- [MATERIAL SUPPLIED]:
-*-

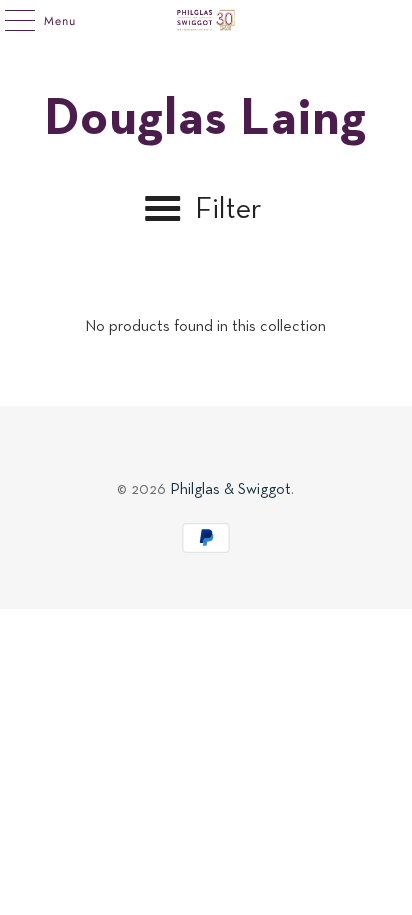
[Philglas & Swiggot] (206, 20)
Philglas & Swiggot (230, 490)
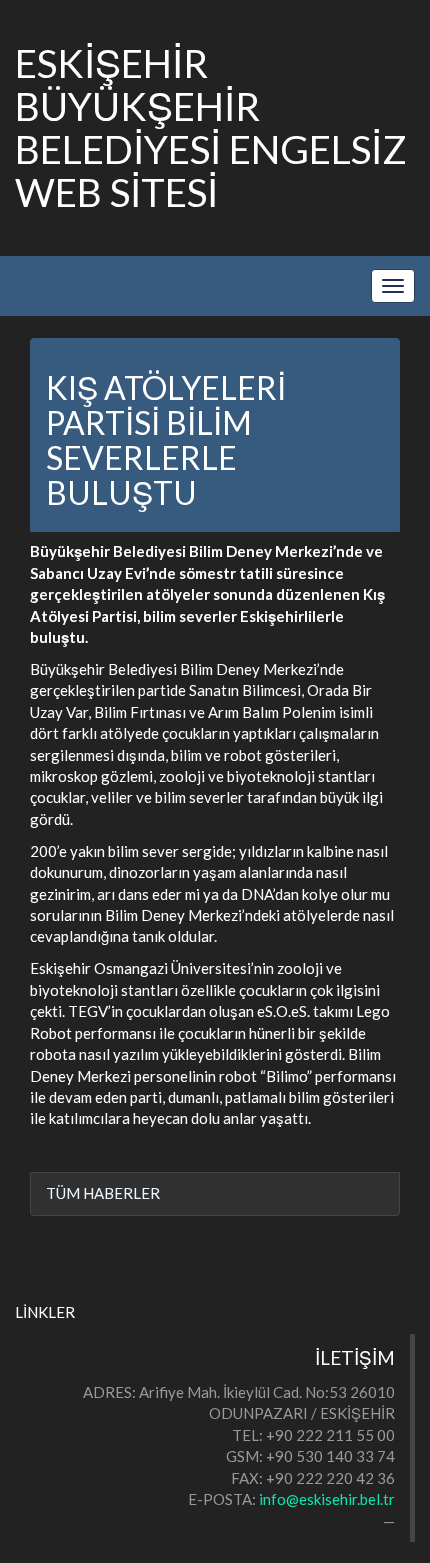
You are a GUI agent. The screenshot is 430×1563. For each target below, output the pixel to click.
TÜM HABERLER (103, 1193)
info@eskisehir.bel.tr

-*-

- [WORK REQUIRED]:
Only the pictures stay out; everything else in the listing above must be repeated exactly.

- [OUTPUT OF THE EXERCISE]:
[Philglas & Swiggot] (206, 20)
Philglas & Swiggot (230, 490)
You are a GUI agent. The screenshot is 430×1563. For each target below, output the pixel to click.
TÜM HABERLER (103, 1193)
info@eskisehir.bel.tr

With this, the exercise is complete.